In your copy, reproduce each entry exactly and leave out the pictures.

────────────────

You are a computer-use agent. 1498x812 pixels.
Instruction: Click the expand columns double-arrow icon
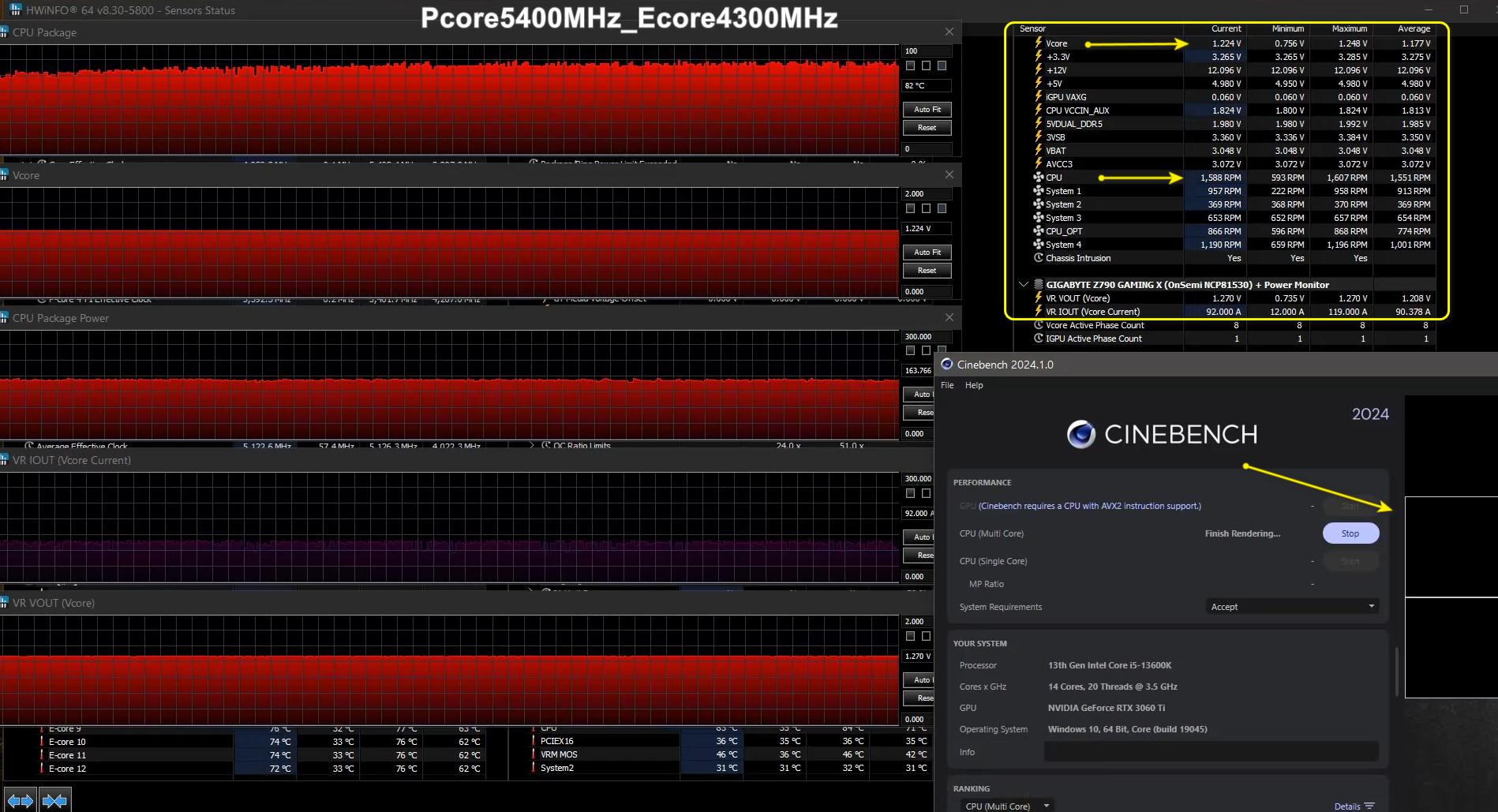[x=20, y=801]
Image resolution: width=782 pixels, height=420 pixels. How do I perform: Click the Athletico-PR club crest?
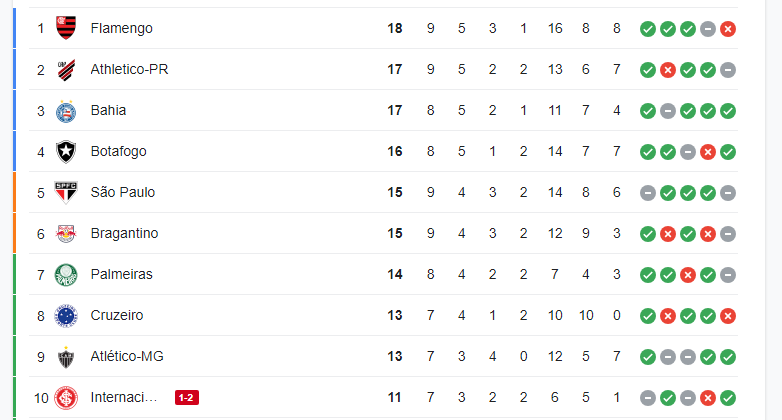point(66,70)
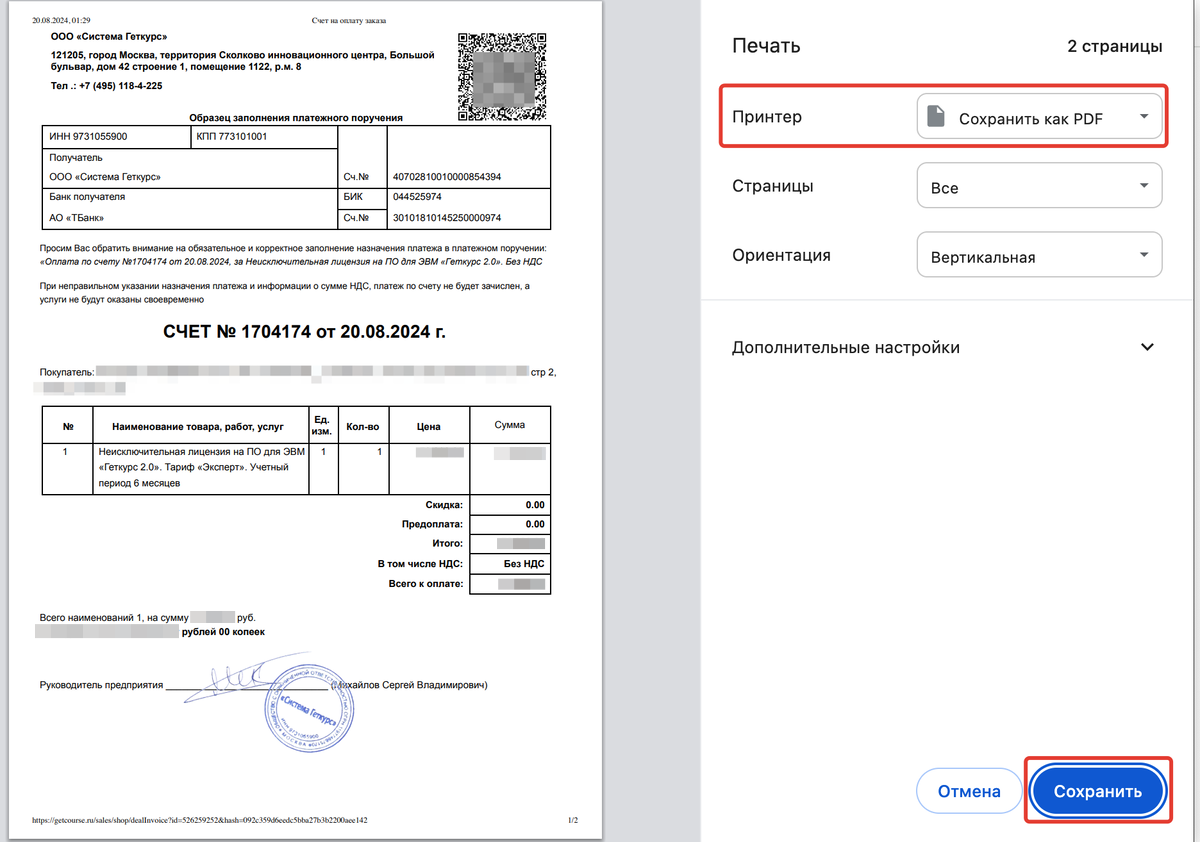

────────────────

#### [Answer section]
You are a computer-use agent. 1498x812 pixels.
Instruction: Click the expand columns double-arrow icon
[x=20, y=801]
Image resolution: width=782 pixels, height=420 pixels. How do I perform: Click the Athletico-PR club crest?
point(66,70)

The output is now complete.